- Try it
Copy each line below without leaving any out.

- Records for the exercise
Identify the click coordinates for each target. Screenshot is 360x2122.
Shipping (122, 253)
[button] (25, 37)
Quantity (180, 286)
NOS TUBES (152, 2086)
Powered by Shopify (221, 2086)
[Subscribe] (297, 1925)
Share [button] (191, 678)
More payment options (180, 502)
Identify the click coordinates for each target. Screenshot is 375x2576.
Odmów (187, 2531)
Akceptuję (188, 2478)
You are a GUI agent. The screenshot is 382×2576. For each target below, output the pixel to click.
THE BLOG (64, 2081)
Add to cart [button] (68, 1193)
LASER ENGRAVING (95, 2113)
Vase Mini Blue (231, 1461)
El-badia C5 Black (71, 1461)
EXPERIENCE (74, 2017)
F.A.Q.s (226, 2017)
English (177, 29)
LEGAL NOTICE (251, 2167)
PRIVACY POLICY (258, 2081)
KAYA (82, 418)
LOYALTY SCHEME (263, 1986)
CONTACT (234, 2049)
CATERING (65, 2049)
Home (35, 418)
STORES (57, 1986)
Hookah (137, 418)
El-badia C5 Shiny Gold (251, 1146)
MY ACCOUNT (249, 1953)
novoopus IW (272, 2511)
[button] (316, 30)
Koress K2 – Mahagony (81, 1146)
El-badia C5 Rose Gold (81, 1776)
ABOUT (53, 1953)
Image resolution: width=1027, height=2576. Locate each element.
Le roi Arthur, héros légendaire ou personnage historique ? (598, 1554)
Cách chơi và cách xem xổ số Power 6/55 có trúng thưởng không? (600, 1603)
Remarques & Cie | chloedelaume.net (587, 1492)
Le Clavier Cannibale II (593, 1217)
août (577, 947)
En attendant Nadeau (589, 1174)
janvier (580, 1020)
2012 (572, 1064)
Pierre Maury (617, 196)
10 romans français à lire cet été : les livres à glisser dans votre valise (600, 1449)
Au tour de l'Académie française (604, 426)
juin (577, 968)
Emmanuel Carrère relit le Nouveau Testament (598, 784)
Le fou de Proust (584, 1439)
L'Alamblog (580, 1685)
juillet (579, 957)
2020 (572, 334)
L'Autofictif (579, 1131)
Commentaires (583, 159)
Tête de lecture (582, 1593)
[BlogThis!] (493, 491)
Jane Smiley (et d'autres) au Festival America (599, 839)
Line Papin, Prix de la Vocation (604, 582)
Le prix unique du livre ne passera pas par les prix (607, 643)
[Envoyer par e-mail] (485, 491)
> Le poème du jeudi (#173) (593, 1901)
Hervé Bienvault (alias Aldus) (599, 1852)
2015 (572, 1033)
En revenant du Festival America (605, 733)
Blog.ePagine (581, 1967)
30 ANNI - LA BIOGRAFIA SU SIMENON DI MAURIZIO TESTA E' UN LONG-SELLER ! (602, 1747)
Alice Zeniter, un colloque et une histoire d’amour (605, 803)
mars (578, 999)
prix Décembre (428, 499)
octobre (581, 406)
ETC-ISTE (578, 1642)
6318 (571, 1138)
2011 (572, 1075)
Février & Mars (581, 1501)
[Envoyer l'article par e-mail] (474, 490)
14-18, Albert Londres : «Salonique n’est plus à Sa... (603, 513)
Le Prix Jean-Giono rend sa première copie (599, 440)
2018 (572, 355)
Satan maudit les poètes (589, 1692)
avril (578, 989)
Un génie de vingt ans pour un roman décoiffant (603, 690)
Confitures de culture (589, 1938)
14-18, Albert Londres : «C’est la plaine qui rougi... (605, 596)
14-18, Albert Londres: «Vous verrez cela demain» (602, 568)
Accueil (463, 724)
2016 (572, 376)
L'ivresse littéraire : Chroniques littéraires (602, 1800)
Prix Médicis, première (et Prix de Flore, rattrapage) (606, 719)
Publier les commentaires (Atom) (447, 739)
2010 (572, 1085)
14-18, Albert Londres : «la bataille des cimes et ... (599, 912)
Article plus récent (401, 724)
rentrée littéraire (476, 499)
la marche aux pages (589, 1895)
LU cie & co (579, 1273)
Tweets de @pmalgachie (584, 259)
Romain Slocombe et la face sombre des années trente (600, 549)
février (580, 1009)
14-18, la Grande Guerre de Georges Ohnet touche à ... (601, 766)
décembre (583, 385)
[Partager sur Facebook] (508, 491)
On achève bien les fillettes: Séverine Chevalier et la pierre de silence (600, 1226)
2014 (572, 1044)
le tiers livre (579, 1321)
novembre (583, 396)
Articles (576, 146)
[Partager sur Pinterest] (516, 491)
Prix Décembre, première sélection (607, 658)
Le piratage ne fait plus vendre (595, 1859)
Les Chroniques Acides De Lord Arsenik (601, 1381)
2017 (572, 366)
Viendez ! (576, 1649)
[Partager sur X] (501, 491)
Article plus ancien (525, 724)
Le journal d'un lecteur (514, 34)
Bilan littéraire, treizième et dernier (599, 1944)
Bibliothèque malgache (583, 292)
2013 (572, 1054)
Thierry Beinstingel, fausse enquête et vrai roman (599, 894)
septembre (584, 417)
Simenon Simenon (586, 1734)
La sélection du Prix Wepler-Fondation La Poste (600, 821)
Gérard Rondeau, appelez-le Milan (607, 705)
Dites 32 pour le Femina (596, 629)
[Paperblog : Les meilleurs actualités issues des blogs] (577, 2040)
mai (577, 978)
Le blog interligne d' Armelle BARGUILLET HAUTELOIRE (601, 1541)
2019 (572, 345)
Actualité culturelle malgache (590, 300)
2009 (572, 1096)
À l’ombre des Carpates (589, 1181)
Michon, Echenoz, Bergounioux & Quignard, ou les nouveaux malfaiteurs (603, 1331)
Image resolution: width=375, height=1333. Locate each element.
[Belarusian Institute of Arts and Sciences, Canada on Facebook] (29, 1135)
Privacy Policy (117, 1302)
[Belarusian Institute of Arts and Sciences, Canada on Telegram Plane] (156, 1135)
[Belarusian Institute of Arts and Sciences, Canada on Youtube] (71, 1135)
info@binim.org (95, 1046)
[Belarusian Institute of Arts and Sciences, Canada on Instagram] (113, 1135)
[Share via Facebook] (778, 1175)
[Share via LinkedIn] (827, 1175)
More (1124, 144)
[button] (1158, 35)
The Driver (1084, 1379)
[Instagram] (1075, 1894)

- Response area
Identify the click coordinates for each target. Screenshot is 360x2122.
Shipping (122, 253)
[button] (25, 37)
Quantity (180, 286)
NOS TUBES (152, 2086)
Powered by Shopify (221, 2086)
[Subscribe] (297, 1925)
Share [button] (191, 678)
More payment options (180, 502)
Identify the click coordinates for each target. Screenshot is 375x2576.
Odmów (187, 2531)
Akceptuję (188, 2478)
You are a GUI agent. The screenshot is 382×2576. For each target below, output the pixel to click.
THE BLOG (64, 2081)
Add to cart [button] (68, 1193)
LASER ENGRAVING (95, 2113)
Vase Mini Blue (231, 1461)
El-badia C5 Black (71, 1461)
EXPERIENCE (74, 2017)
F.A.Q.s (226, 2017)
English (177, 29)
LEGAL NOTICE (251, 2167)
PRIVACY POLICY (258, 2081)
KAYA (82, 418)
LOYALTY SCHEME (263, 1986)
CONTACT (234, 2049)
CATERING (65, 2049)
Home (35, 418)
STORES (57, 1986)
Hookah (137, 418)
El-badia C5 Shiny Gold (251, 1146)
MY ACCOUNT (249, 1953)
novoopus IW (272, 2511)
[button] (316, 30)
Koress K2 – Mahagony (81, 1146)
El-badia C5 Rose Gold (81, 1776)
ABOUT (53, 1953)
Image resolution: width=1027, height=2576. Locate each element.
Le roi Arthur, héros légendaire ou personnage historique ? (598, 1554)
Cách chơi và cách xem xổ số Power 6/55 có trúng thưởng không? (600, 1603)
Remarques & Cie | chloedelaume.net (587, 1492)
Le Clavier Cannibale II (593, 1217)
août (577, 947)
En attendant Nadeau (589, 1174)
janvier (580, 1020)
2012 (572, 1064)
Pierre Maury (617, 196)
10 romans français à lire cet été : les livres à glisser dans votre valise (600, 1449)
Au tour de l'Académie française (604, 426)
juin (577, 968)
Emmanuel Carrère relit le Nouveau Testament (598, 784)
Le fou de Proust (584, 1439)
L'Alamblog (580, 1685)
juillet (579, 957)
2020 (572, 334)
L'Autofictif (579, 1131)
Commentaires (583, 159)
Tête de lecture (582, 1593)
[BlogThis!] (493, 491)
Jane Smiley (et d'autres) au Festival America (599, 839)
Line Papin, Prix de la Vocation (604, 582)
Le prix unique du livre ne passera pas par les prix (607, 643)
[Envoyer par e-mail] (485, 491)
> Le poème du jeudi (#173) (593, 1901)
Hervé Bienvault (alias Aldus) (599, 1852)
2015 (572, 1033)
En revenant du Festival America (605, 733)
Blog.ePagine (581, 1967)
30 ANNI - LA BIOGRAFIA SU SIMENON DI MAURIZIO TESTA E' UN LONG-SELLER ! (602, 1747)
Alice Zeniter, un colloque et une histoire d’amour (605, 803)
mars (578, 999)
prix Décembre (428, 499)
octobre (581, 406)
ETC-ISTE (578, 1642)
6318 (571, 1138)
2011 (572, 1075)
Février & Mars (581, 1501)
[Envoyer l'article par e-mail] (474, 490)
14-18, Albert Londres : «Salonique n’est plus à Sa... (603, 513)
Le Prix Jean-Giono rend sa première copie (599, 440)
2018 (572, 355)
Satan maudit les poètes (589, 1692)
avril (578, 989)
Un génie de vingt ans pour un roman décoiffant (603, 690)
Confitures de culture (589, 1938)
14-18, Albert Londres : «C’est la plaine qui rougi... (605, 596)
14-18, Albert Londres: «Vous verrez cela demain» (602, 568)
Accueil (463, 724)
2016 (572, 376)
L'ivresse littéraire : Chroniques littéraires (602, 1800)
Prix Médicis, première (et Prix de Flore, rattrapage) (606, 719)
Publier les commentaires (Atom) (447, 739)
2010 (572, 1085)
14-18, Albert Londres : «la bataille des cimes et ... (599, 912)
Article plus récent (401, 724)
rentrée littéraire (476, 499)
la marche aux pages (589, 1895)
LU cie & co (579, 1273)
Tweets de @pmalgachie (584, 259)
Romain Slocombe et la face sombre des années trente (600, 549)
février (580, 1009)
14-18, la Grande Guerre de Georges Ohnet touche à ... (601, 766)
décembre (583, 385)
[Partager sur Facebook] (508, 491)
On achève bien les fillettes: Séverine Chevalier et la pierre de silence (600, 1226)
2014 (572, 1044)
le tiers livre (579, 1321)
novembre (583, 396)
Articles (576, 146)
[Partager sur Pinterest] (516, 491)
Prix Décembre, première sélection (607, 658)
Le piratage ne fait plus vendre (595, 1859)
Les Chroniques Acides De Lord Arsenik (601, 1381)
2017 (572, 366)
Viendez ! (576, 1649)
[Partager sur X] (501, 491)
Article plus ancien (525, 724)
Le journal d'un lecteur (514, 34)
Bilan littéraire, treizième et dernier (599, 1944)
Bibliothèque malgache (583, 292)
2013 (572, 1054)
Thierry Beinstingel, fausse enquête et vrai roman (599, 894)
septembre (584, 417)
Simenon Simenon (586, 1734)
La sélection du Prix Wepler-Fondation La Poste (600, 821)
Gérard Rondeau, appelez-le Milan (607, 705)
Dites 32 pour le Femina (596, 629)
[Paperblog : Les meilleurs actualités issues des blogs] (577, 2040)
mai (577, 978)
Le blog interligne d' Armelle BARGUILLET HAUTELOIRE (601, 1541)
2019 (572, 345)
Actualité culturelle malgache (590, 300)
2009 (572, 1096)
À l’ombre des Carpates (589, 1181)
Michon, Echenoz, Bergounioux & Quignard, ou les nouveaux malfaiteurs (603, 1331)
Image resolution: width=375, height=1333. Locate each element.
[Belarusian Institute of Arts and Sciences, Canada on Facebook] (29, 1135)
Privacy Policy (117, 1302)
[Belarusian Institute of Arts and Sciences, Canada on Telegram Plane] (156, 1135)
[Belarusian Institute of Arts and Sciences, Canada on Youtube] (71, 1135)
info@binim.org (95, 1046)
[Belarusian Institute of Arts and Sciences, Canada on Instagram] (113, 1135)
[Share via Facebook] (778, 1175)
[Share via LinkedIn] (827, 1175)
More (1124, 144)
[button] (1158, 35)
The Driver (1084, 1379)
[Instagram] (1075, 1894)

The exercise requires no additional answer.